Question: statistical summarization about the NKDE
adhamenaya opened this issue · 10 comments
Hi,
Can I use this package to generate statistical summarization about the NKDE like the Central Tendency and Dispersion Measures?
Hello ! Could you please give me more details about your question ? The NKDE is calculated at sampling points along the network. Each sampling point has a specific density value. Are you looking for statistical summarization along the lines of the network ? For the whole network ? Or are you looking for uncertaintiy of the NKDE estimated at each sampling point ?
@JeremyGelb Yes, I am looking for summarization along the whole network. I tried to calculate the central tendency point by calculating the weighted mean of the lines in the entire network, like the following code:
nkde_values <- samples$density # access using weighted mean
weighted_mean_x <- weighted.mean(points[,1], nkde_values)
weighted_mean_y <- weighted.mean(points[,2], nkde_values)
print(paste("Weighted mean (x):", weighted_mean_x))
print(paste("Weighted mean (y):", weighted_mean_y))
where the nkde_values contain the estimated NKDE for each point/line. Do you think this is a valid approach?
@adhamenaya, it is still unclear for me what you try to obtain.
You are calculating the weigted mean of the coordinates of the sampling points based on the estimated densities ?

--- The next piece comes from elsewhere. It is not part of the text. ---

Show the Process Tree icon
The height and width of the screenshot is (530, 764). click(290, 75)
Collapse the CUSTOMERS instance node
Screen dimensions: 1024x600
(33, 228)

There is a difference between the sampling points and the events. The events are the locations of real data occuring on your network. Sampling points are arbitrary locations along the network where we estimate the densities of the events (based on kernel functions that "melt" the density of the events).
What is the question you are trying to answer with your analysis ? Are you trying to measure the clustering of your events ? Are you looking for the center of your events ?
If you are interested by the center of your events, note that classical methods of point pattern analysis do not work well on a network. The mean center of the events can not calculated because we are not in an euclidean space. However, you could find the point on the network that minimize the distance to all the events for example.
Thank you for your detailed response. The questions that I'm trying to investigate is to calculate the the distance between two different NKDE, I was thinking if the aggregate summary like central tendancy could he helpful to understand tgr distance/dissimilarity between two different distractions. Otherwise, what could suggest to use to explore the distances between two NKDE, or KDE in general?
I am not sure to understand what would be the distance between two NKDE. I guess that you are interested into the difference in the spatial patern of two sets of events on the same network.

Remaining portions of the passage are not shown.